Tw**t of the day: “Epigenetic poetry”

May 22, 2016 • 8:00 am

Antonio Regalado is the Senior Editor for Biomedicine at MIT Technology Review. Sadly, given his position he seems unable to distinguish between reality and well-written but incorrect descriptions of reality. “Epigenetic poetry” indeed. If you want lyrical science, first be sure it’s good science.

UPDATE: In the comments, reader suggested that Regalado was being sarcastic here, and, if so, it’s pretty good sarcasm. Sadly, it was indistinguishable from postmodernism by not just me, but by at least one other writer. While sarcasm that’s indistinguishable from enthusiasm is bad sarcasm, this is just enough over the line to suggest that it isn’t serious.

How dare those tedious literalists disturb our sonorous epigenetic poetry?

15 thoughts on “Tw**t of the day: “Epigenetic poetry”

  1. Amazingly, as I prepare for breakfast with a group of psychologists (we’re at a conference), this morning I’m not so offended by epigenenetic poetry or other ways of knowing or even the Catholic iconography at our setting, despite hiding the crucifix in my room in a drawer.

    Dislike that Regalado adjectivized as tedious those of us who know that Muhkerjee’s NYer piece mischaracterized the science.

    But I have methylation data. And I’m an epidemiologist. So, I’m also one of the people caught in the dangerous stream of poetic wonder.

    But this morning I feel palely poetic and didn’t sleep well. I bet some of my genes are methylated differently than they would be had I slept well.

    Invisibly marking the passing state of being (even Tippet-esk) in Chicago a few days,

    a hidden likely meaningless chemical here and there,

    differentially placed in fat and muscle tissue.
    No causality, just description, just some bad poetry before coffee and a day of analysis, dreams, and hope for discovery.

  2. I feel bad for Mukherjee. MukherjeeGate is just sad.

    But not so bad that I won’t say – also because I have a moment – The writing seems to seize upon Dawkins’ approach, but then tries too hard to get too much out of it.

    For example,- and off the top of my head, skipping citations/details – Dawkins’ “survival machines” part in The Selfish Gene, to me anyway, was very exciting to read. I remember the first time reading it. He sets up the important points of the argument, times the delivery for the end of the chapter, before dropping the powerful, visceral, easy-to-understand – and possibly easy to invent as a writer – metaphor of a “survival machine”.

    But if he had skipped the setup, I think it would sound like
    e.g. that part about the histones and DNA breathing or whatever that Mukherjee wrote.

  3. I remember reading one of Dan Ariely’s books, The (Honest) Truth about Dishonesty, in which he describes studies that indicate that more creative minds also tend to be more prepared to tell lies and distortions.

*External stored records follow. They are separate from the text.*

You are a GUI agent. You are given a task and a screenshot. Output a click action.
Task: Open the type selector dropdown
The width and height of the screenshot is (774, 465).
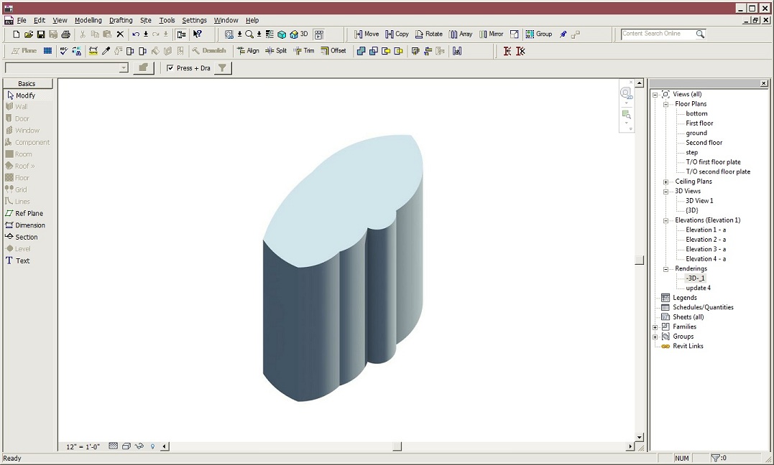click(124, 68)
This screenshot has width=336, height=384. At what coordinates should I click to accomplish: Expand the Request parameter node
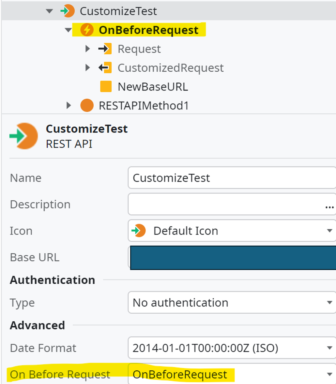tap(87, 49)
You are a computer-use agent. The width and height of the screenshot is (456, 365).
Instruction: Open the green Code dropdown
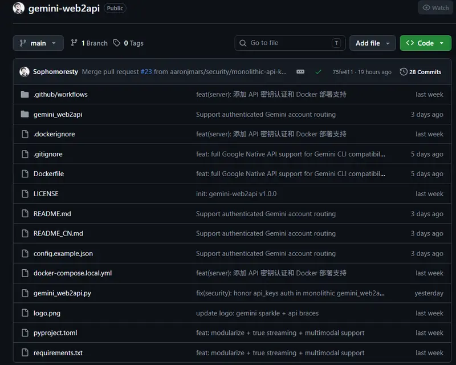tap(425, 43)
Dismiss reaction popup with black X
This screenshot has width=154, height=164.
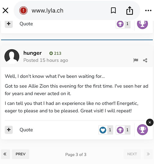tap(150, 122)
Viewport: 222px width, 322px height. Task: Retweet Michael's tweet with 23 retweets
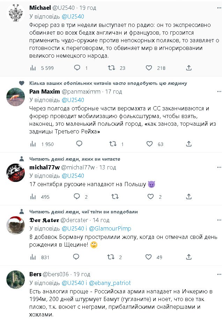(x=112, y=68)
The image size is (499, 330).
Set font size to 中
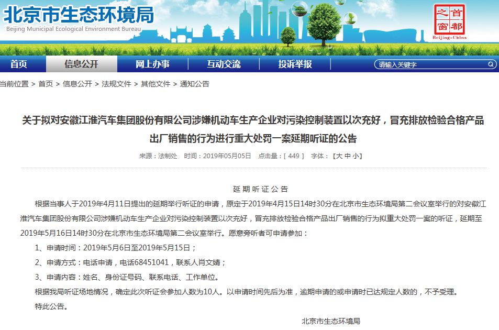(347, 156)
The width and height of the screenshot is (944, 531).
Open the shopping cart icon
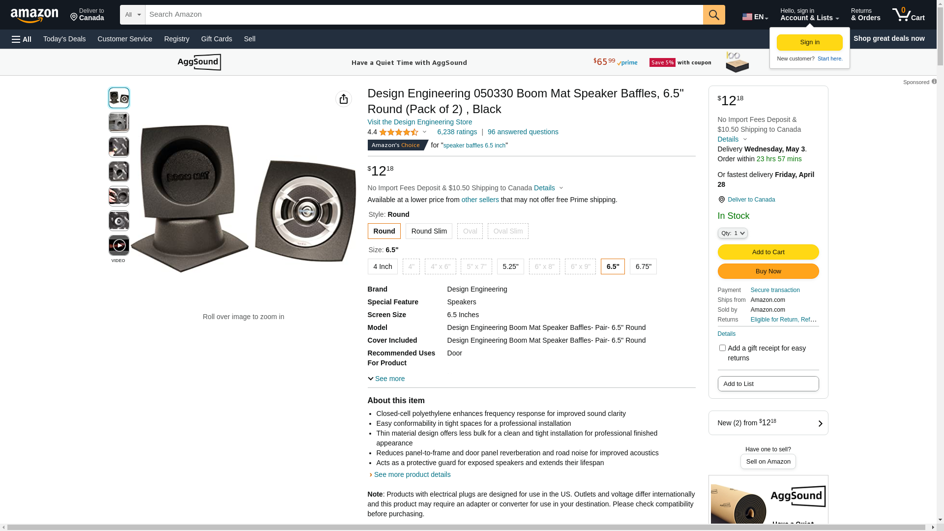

    I don’t know how robust the studies are, but when someone tries to dismiss literalism and claim something as a “metaphor” or as “poetry” (as though that was OK), it definitely pops up in the back of my mind.

  4. Perhaps Antonio Regalado is simply pointing to the fact that “The New Yorker” is a literary magazine that regularly publishes opinion, not a peer-reviewed scientific journal. “Epigenetics” as it is commonly used doesn’t seem to have a widely agreed upon meaning.

  5. The Ptolemaic view of the terran system of planets orbiting around the earth is very poetically and beautifully described by Dante in “Paradiso” but I’m awfully sure it isn’t true.